> _TEXT_
########################################
← Go Back
Strategy

Tags, Fields & Campaigns: When to Use What

Virtuous gives us three tools for organizing contacts: Tags, Custom Fields, and Campaigns. They each do different things. Using the wrong one is how databases turn into junk drawers. This guide helps you pick the right tool every time.

Which Tool Do I Use?

Every time you need to record something about a contact, start with one question: what kind of information is this? The answer points you to the right tool. Each of these three options serves a different purpose, and they don't overlap much. Pick the wrong one and you'll either clutter up the system or miss out on reporting you could have had.

If you're still not sure, a good rule of thumb: if it has a year in the name, it's probably not a tag. "Gala 2024" is history (Custom Field) or an outreach effort (Campaign). "No direct mail" is a current status (Tag).
########################################
> _LISTING_
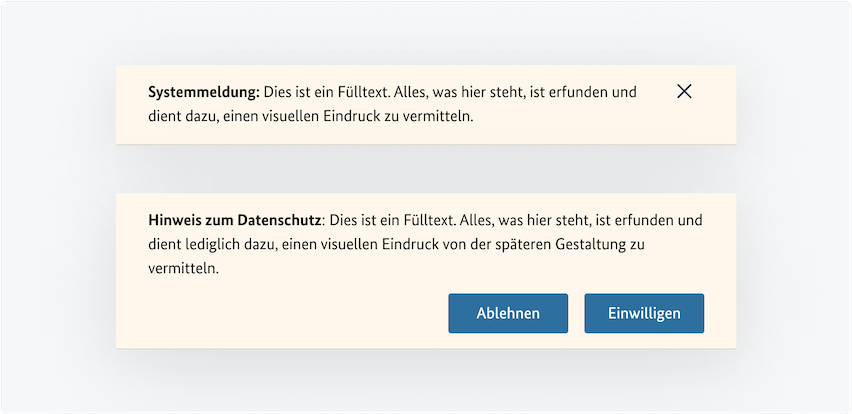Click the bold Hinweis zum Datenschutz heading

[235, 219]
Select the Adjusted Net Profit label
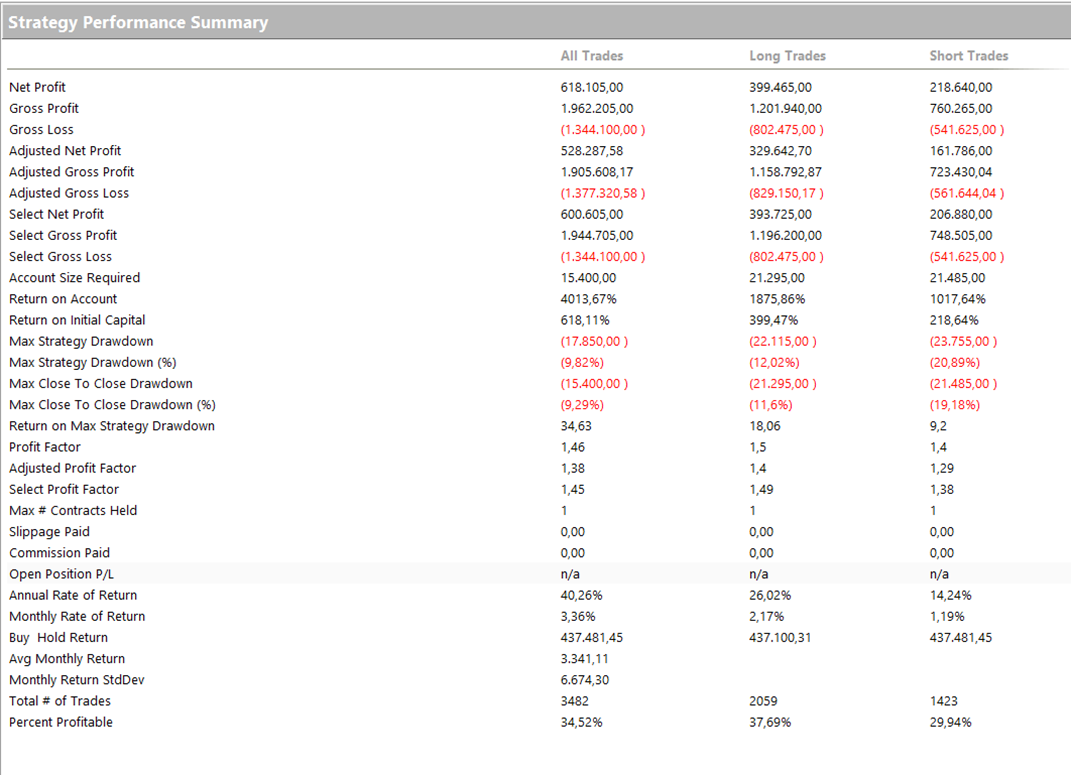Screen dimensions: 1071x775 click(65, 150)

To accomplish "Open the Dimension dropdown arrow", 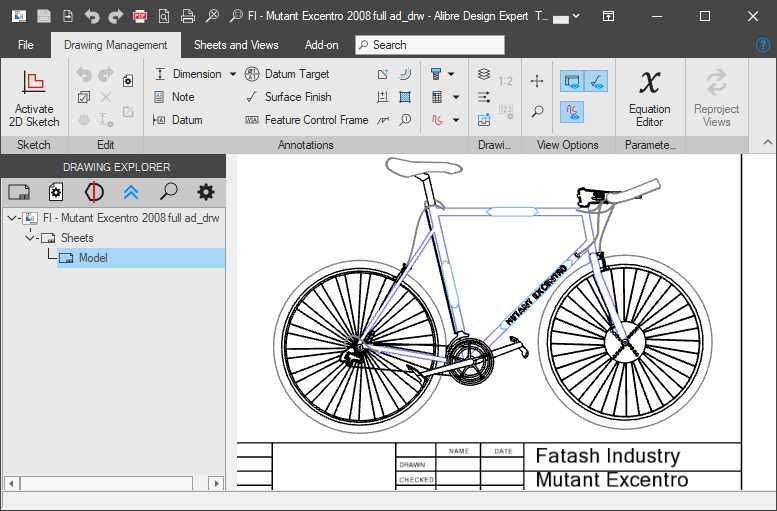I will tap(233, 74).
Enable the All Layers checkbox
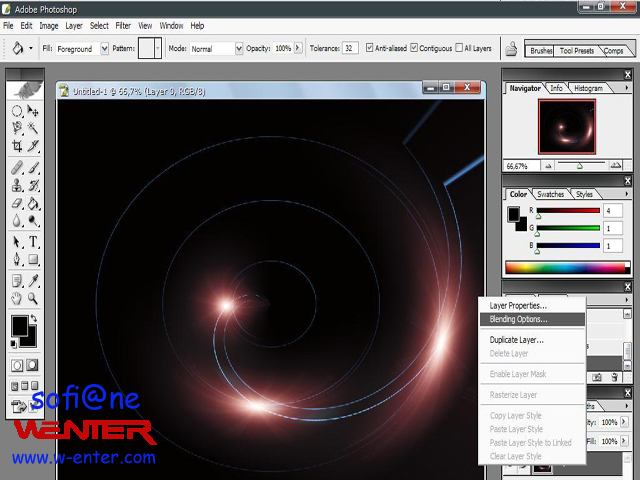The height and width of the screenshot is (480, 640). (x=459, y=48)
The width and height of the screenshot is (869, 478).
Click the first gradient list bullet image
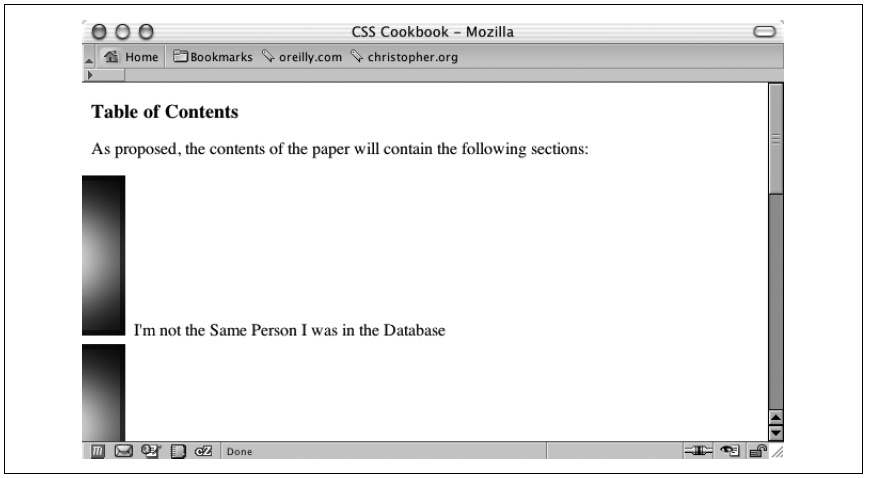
########################################
> _TASK DETAILS_
From the guide on tags, fields, and campaigns above, copy word for word the passage starting with "Every time you" and going on through "could have had.".

> _THE ANSWER_
Every time you need to record something about a contact, start with one question: what kind of information is this? The answer points you to the right tool. Each of these three options serves a different purpose, and they don't overlap much. Pick the wrong one and you'll either clutter up the system or miss out on reporting you could have had.